I am proud to be a Liberal Democrat tonight, more proud than I have ever been. We are standing up for what we believe in without fear of retribution or criticism; we are offering the 48% (plus those who regret their Brexit vote) a chance to rewrite the events of Thursday’s referendum result. If in the event of the Liberal Democrats winning an election based on this promise it is the furthest thing from undemocratic. People will have voted for the Lib Dems because of the promise to remain; if they don’t, then it will be a signal that people are comfortable with Brexit.

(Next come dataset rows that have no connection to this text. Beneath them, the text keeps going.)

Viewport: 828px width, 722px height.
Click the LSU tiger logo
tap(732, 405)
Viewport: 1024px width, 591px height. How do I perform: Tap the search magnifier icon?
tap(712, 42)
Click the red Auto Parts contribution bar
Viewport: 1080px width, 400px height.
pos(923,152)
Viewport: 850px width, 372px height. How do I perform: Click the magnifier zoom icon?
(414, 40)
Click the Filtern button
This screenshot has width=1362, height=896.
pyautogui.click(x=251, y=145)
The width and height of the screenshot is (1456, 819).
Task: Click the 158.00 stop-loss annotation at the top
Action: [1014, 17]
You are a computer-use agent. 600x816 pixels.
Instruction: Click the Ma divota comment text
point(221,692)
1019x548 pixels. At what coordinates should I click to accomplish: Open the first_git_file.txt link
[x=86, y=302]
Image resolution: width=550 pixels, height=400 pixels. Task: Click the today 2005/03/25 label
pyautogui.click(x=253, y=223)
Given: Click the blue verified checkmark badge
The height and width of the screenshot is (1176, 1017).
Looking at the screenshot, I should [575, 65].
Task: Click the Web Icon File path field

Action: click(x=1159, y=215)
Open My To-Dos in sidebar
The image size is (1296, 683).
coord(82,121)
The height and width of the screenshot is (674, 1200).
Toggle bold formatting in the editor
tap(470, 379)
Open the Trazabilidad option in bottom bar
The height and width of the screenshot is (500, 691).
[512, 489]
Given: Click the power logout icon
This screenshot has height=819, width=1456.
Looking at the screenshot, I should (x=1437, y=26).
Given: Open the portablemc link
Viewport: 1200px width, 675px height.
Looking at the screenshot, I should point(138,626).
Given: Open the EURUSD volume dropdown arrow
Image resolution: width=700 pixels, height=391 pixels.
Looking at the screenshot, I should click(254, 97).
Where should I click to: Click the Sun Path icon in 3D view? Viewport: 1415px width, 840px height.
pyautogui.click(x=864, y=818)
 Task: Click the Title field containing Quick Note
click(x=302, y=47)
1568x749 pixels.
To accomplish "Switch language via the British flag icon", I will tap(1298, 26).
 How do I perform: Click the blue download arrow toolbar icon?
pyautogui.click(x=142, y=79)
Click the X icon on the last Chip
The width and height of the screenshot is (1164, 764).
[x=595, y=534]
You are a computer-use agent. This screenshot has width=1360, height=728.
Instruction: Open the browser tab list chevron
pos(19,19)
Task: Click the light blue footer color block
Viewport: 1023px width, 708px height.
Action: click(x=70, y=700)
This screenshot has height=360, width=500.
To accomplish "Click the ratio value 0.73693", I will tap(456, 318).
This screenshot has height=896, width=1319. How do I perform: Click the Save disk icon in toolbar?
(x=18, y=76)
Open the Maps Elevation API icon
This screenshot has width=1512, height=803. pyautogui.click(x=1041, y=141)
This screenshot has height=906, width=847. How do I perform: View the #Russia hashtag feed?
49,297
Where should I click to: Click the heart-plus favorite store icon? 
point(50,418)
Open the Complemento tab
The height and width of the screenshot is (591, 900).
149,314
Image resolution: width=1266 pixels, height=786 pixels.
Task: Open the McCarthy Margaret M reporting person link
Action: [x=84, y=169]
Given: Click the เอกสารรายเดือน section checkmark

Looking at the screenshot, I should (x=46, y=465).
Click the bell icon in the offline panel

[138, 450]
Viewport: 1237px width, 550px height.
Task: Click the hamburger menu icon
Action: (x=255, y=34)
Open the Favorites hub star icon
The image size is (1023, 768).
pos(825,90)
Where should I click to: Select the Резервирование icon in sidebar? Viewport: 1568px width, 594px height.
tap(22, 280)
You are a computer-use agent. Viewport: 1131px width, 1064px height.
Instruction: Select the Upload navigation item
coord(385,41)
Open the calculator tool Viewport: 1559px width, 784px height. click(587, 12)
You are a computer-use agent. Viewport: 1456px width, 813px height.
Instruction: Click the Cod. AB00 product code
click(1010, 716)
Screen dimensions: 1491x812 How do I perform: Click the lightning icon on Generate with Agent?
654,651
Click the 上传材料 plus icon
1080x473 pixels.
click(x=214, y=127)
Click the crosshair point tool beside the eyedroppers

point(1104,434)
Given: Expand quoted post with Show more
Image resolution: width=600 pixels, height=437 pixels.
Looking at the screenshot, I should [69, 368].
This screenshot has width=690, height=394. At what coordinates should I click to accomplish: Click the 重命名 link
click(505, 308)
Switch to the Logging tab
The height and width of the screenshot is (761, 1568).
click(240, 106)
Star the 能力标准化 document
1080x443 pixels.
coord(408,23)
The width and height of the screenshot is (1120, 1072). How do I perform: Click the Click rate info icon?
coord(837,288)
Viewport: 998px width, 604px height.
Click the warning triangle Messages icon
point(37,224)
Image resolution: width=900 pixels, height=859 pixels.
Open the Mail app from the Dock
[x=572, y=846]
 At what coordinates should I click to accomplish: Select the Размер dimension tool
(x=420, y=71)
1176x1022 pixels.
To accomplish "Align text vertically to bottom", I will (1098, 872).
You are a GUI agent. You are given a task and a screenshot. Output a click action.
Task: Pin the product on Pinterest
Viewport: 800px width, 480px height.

This referendum was advisory and not legally binding. The UK government is not bound by the result and has no compulsion to initiate Article 50 of the Lisbon treaty, but that does not mean that the result should simply be ignored and tossed aside. Similarly to the 2010 election result, the hung parliament showed politicians that the UK population did not trust one party enough to govern alone. The result? The first coalition government in a generation which provided financial stability and saw two opposing parties collaborate for the good of the country. This referendum result demonstrates that a large portion of the UK population has become disenfranchised with the EU and many of its systems. This of course, should not be ignored. The government should instead use this result as a chance to engage in further reforms in the UK’s relationship with the EU and in fact the union as a whole. Major figures within the EU have already said that the result has triggered a need for the remaining 27 nations to think carefully about the future of the EU – there is absolutely no reason why the UK should not be involved with and included in those future reforms.
The Brexit vote was driven mainly by fears of immigration and the vast amounts of money sent to the EU in membership fees. Promises made to cut immigration and to further fund the NHS have already been rubbished by senior leave campaigners and have left a very bitter taste in the mouths of many who voted to leave. Many of those who voted against remaining on Thursday have already expressed their regret and have claimed they would have rather voted to stay. There is also the pressing issue of the online petition to hold a second referendum under new electoral rules which has gained more than a million signatures in the space of three hours: the current total is 2,571,626 and is rising every time I hit the “refresh button”.
The Liberal Democrats are the only party who were positing the positive case for remaining inside the EU and are the only party committed to ensuring that the UK does not endure one of the most traumatic political events in recent memory. The choice is clear: if you are one of the 48% who wanted to remain inside the EU, then you need to show your support for the Liberal Democrats.